Nos débuts dans la vie publié par Gallimard est peut-être le plus classique de notre sélection. Le nom des personnages apparait avant chaque réplique. La liste est présente au début de l’ouvrage. Les didascalies indiquent le ton employé, la position des personnages, leurs mouvements, et les objets présents. Elles sont peu nombreuses mais sont le signe d’une probable représentation de la pièce. En

effet, elles indiquent des volontés de l’auteur en terme de mise en scène : « Il reste immobile » (p. 9) ; « Peu à peu, la lumière » (p. 10), « Dans un coin du plateau, une loge de théâtre » (p. 10). Le terme « plateau » montre que la didascalie n’est pas là uniquement pour expliciter le texte mais bien pour donner des indications scéniques. Volonté de l’auteur de ne pas laisser son texte lui échapper ou réelle intention de représentation ? Dans tous les cas, cela demande aux lecteurs une grande imagination. Il ne peut pas inventer les détails par lui- même mais doit réussir à imaginer ce qui est indiqué par les didascalies, au risque sinon de ne pas, ou mal, comprendre la pièce.

b) constats

Par conséquent, on retrouve deux sortes de textes de théâtre. Les pièces dans lesquelles sont prévues les indications pour la mise en scène. L’auteur cherche alors à contrôler les deux pans de l’action théâtrale. Ainsi que les pièces sans aucune indication scénique. Cela confirme un point déjà abordé : le théâtre est autant scénique que littéraire. Au choix de l’auteur d’en faire une œuvre littéraire, un script, ou les deux. Il est donc possible de se sentir mal à l’aise face à la lecture d’un texte de théâtre qui comporterait un trop grand nombre de signes de la représentation, quand d’autres textes sont eux prévus pour être lus.
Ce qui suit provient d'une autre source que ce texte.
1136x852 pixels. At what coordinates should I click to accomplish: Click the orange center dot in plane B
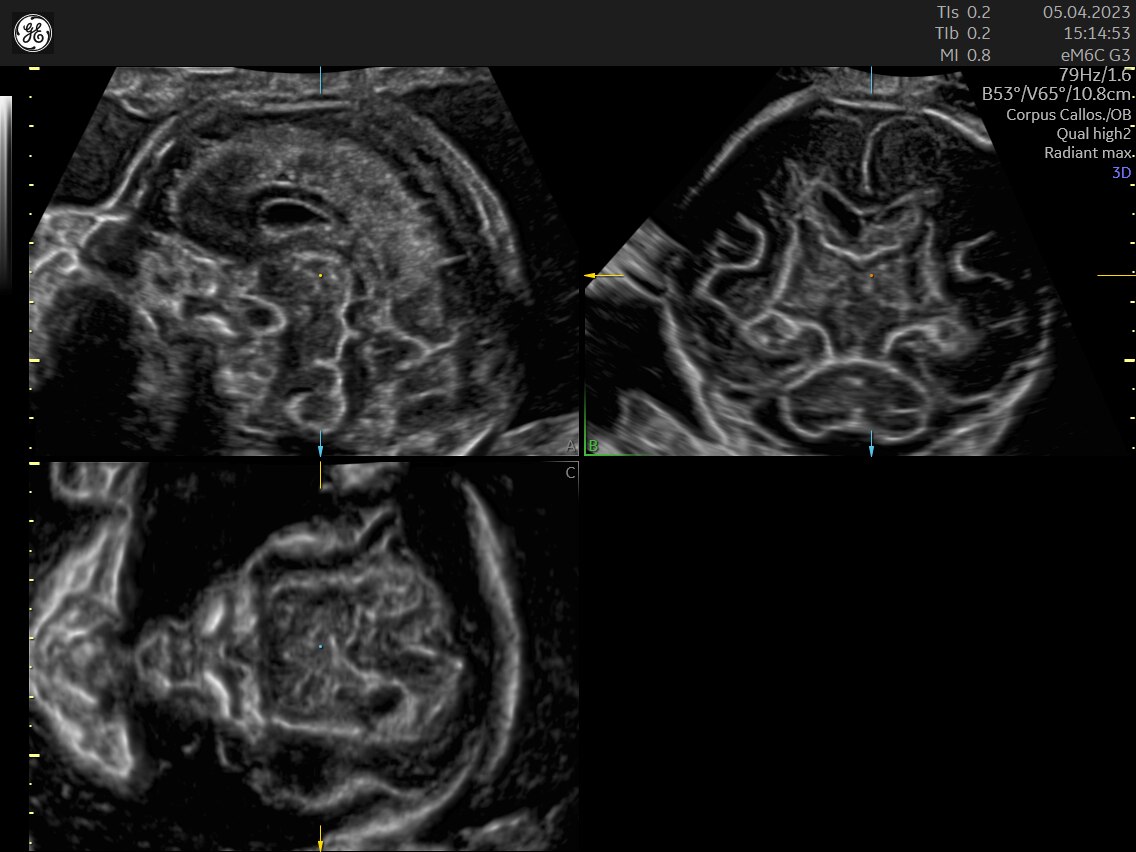(x=871, y=275)
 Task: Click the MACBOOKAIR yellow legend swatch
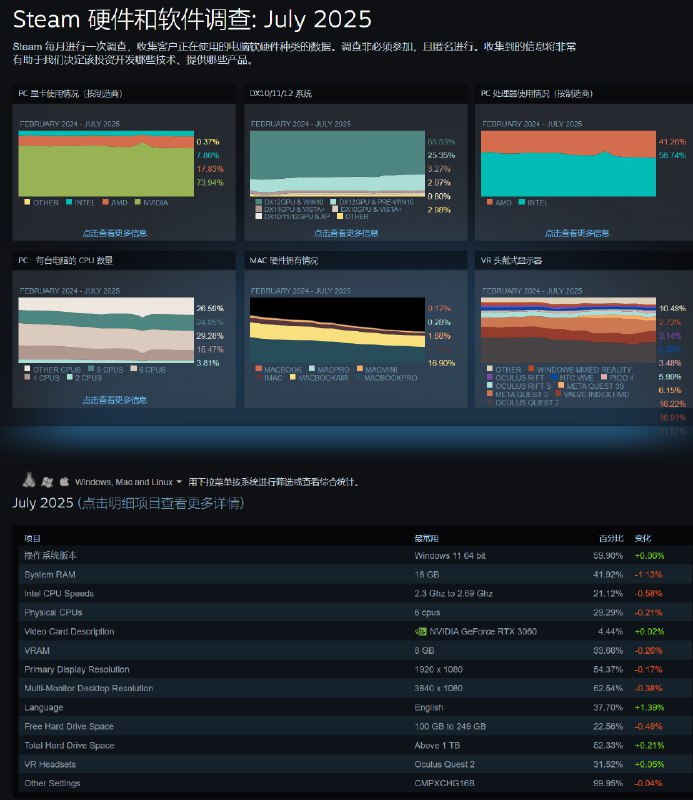point(292,377)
Difficile alors pour certains lecteurs de choisir un livre en librairie. On peut rapidement se sentir dépassé devant la particularité d’un texte de théâtre.
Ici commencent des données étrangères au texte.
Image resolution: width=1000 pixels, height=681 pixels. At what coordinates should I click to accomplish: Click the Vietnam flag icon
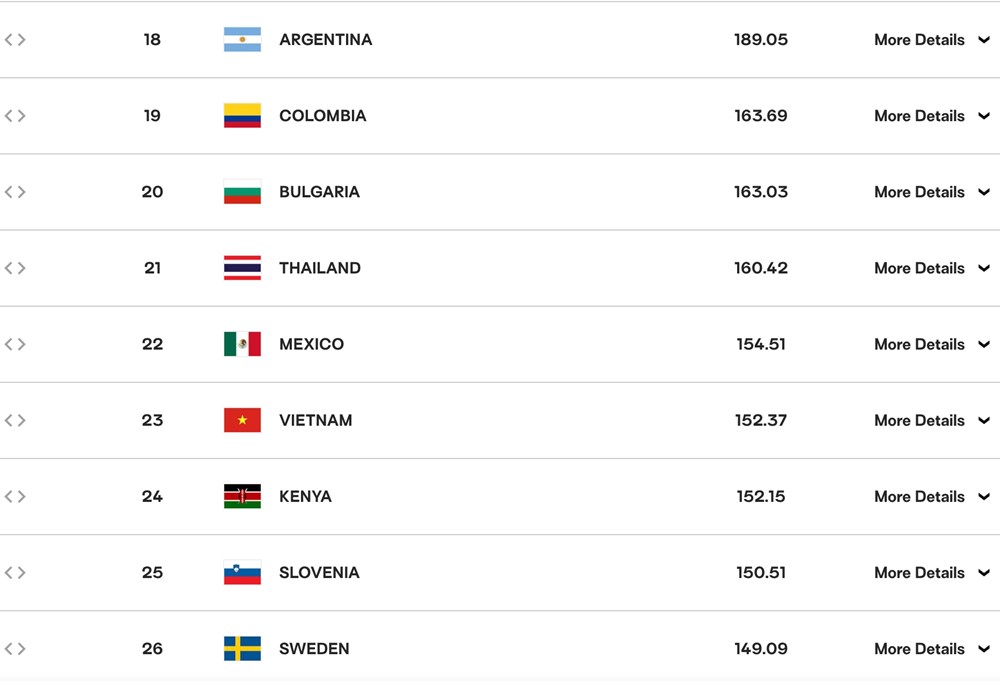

Les signes de représentation ne semblent pas gêner la lecture comme nous pouvions le penser. D’autres éléments le peuvent comme la modernité de certains textes, l’absence des codes habituels ou l’absence de repères. Par exemple, dans Poussière, les personnes ne sont pas citées nominativement mais par des lettres. Cela est cohérent avec le texte, dans lequel la discussion est niée, chaque personnage se parlant davantage à lui-même qu’aux autres ou discutant par deux mais à travers des malentendus. Il n’est alors pas nécessaire de reconnaitre le personnage qui s’exprime. Cela est néanmoins déconcertant. Il faut

tout de même comprendre qui parle pour comprendre le sens de ses propos par rapport à sa réplique précédente. De même dans Riding Hood, le fait qu’aucun personnage ne soit mentionné empêche le lecteur de savoir qui s’exprime, ce qui ne facilite guère la compréhension du texte, alors que la représentation permettrait de connaître au moins le nombre de locuteurs.